╭──

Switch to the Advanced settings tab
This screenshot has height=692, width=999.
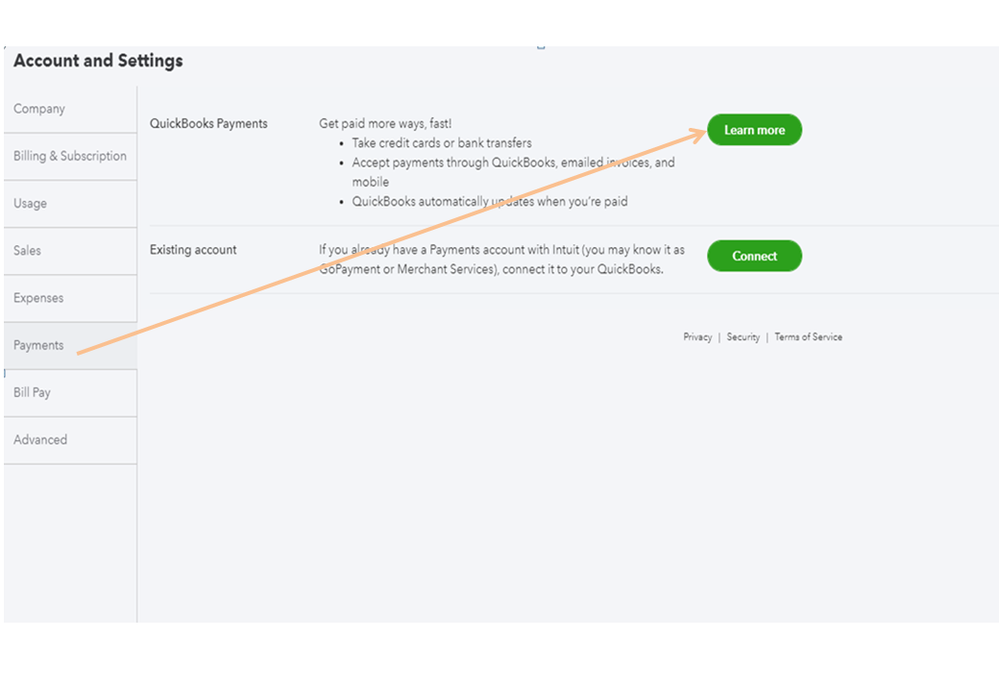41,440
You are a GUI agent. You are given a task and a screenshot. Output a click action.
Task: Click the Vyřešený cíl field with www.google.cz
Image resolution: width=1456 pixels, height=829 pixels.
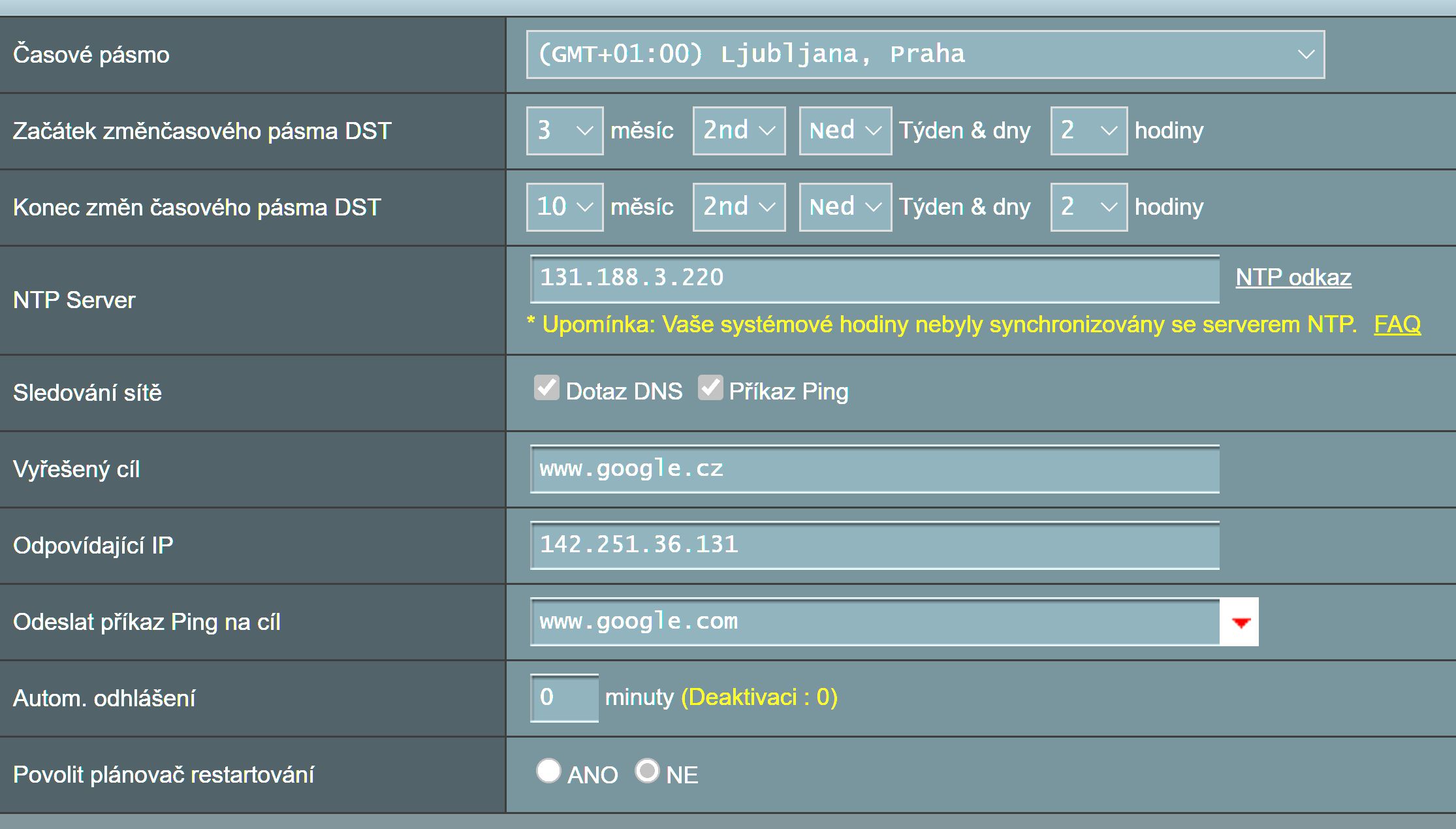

╰──

> ЗАДАНИЕ
Замените во всех записях выше «pixels» на «px» и приведите записи целиком, больше ничего не меняя. Картинки в ответ не включайте.

> РЕЗУЛЬТАТ НИЖЕ
Switch to the Advanced settings tab
This screenshot has height=692, width=999.
41,440
You are a GUI agent. You are given a task and a screenshot. Output a click action.
Task: Click the Vyřešený cíl field with www.google.cz
Image resolution: width=1456 px, height=829 px.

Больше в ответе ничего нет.